In 1969, the Memphis City Schools’ Board and top-level administration had no African American members even though the district had a slight majority of African American students. This was just a year after Martin Luther King, Jr. was assassinated in Memphis and less than 5 years before attempts to desegregate the schools would turn the school system from a slight majority to overwhelmingly African American. Memphis NAACP took on this battle to gain representation on the school board through school boycotts and marches.
Local NAACP leaders challenged a group of young, black men called the Mobilizers to go out and organize students in the schools to walk out of school every Monday to put economic pressure on the school system. My father was one of those young, black men, serving as chairman of the Mobilizers. They took up the charge, driven by a mix that was a sign of the times: equal parts civil rights struggle and Black Power Movement.
At their height, Black Mondays, as they would come to be called, saw 68,000 students and close to 800 teachers stand up for their community by staying home from school. The school board agreed to appoint two (non-voting) African Americans to the board, and shortly thereafter state law would allow for actual representation on the board. Those African American school board members would be instrumental in appointing the first African American superintendent (also the only principal who supported Black Mondays), who would go on to be the first elected black mayor of Memphis.
You won’t read about my father, Cardell Jackson, and his compatriots who did the organizing in most history books. The role they played is all but forgotten except by those few school board members and NAACP leaders who are still with us.
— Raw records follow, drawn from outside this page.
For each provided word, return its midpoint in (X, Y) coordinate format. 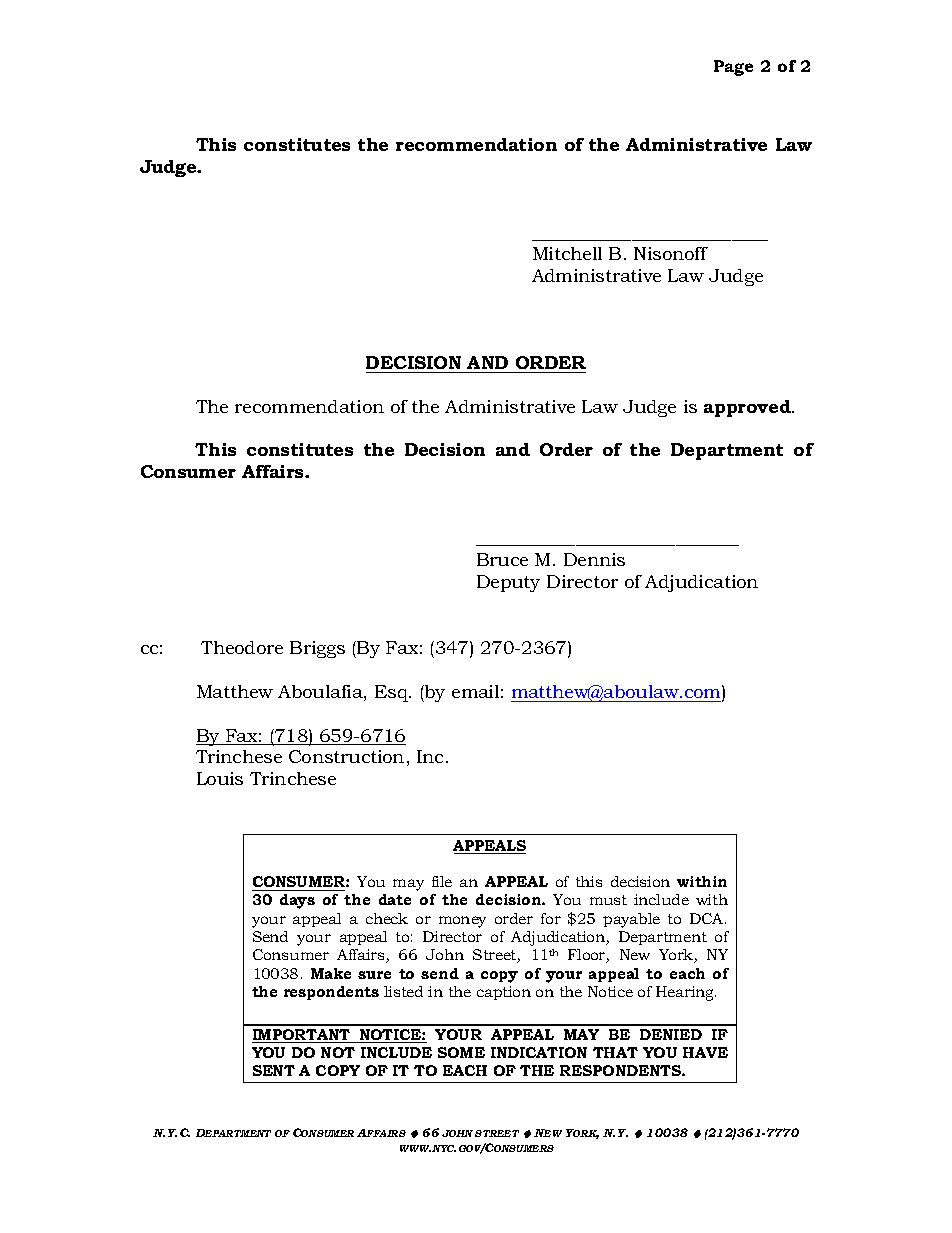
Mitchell (567, 253)
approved (748, 408)
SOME (461, 1052)
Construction (346, 756)
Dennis (594, 559)
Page (733, 68)
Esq (393, 693)
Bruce (502, 559)
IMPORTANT (302, 1036)
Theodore (242, 647)
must (608, 900)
These are the forgotten tales of black history, long and interconnected threads that you can’t see at the time and maybe not for years in the future. These are the elements of change and unintended consequences that lead to the historical milestones we eventually read about.
And these are the reasons that I am so appreciative of our Stand leaders and members. They recognize the long road towards systemic change that leads to every child benefitting from a quality education and having the opportunities each and every one of them deserves.
The policies we advocate for tomorrow will not be labelled with our names, but they will bear our fingerprints. Your watchful eye of accountability to make sure that policy is implemented well may not be documented in the final tale. The school board members we elect will be the ones remembered for their bold and brave stands for children. Yet, these things don’t happen without individuals -- like you -- joined together within groups like Stand for Children. The unknown soldiers are the latticework for change.
Now, my father didn’t go on to be a “model” citizen. Growing up as a young, black man in Memphis’ Orange Mound [the first African American neighborhood in the U.S. built by African Americans], my father’s prospects were limited by the bounds of systemic racism. I lost him from much of my life as he struggled with drug addiction and imprisonment, where he led efforts for prisoners to return as positive citizens. He didn’t benefit from the equity and representation that he helped to put in place, but I did. I don’t know if he would have described himself as a black education champion, but I know that Maxine Smith, one of those first African American school board members and a Memphis NAACP leader, did.
As we move into February - Black History Month - we get to reflect on the impact of people of the African diaspora on the history of the United States and the world. I encourage you to think about the people between the lines of the history books. In that context, think about yourself, the people in your school, your Stand chapter, and your broader community. We all can find our own part to play in the larger effort to build greater equity in access to quality schools for all children. Whether in the moment or over a lifetime, each step moves us closer to the outcome we all desire and need.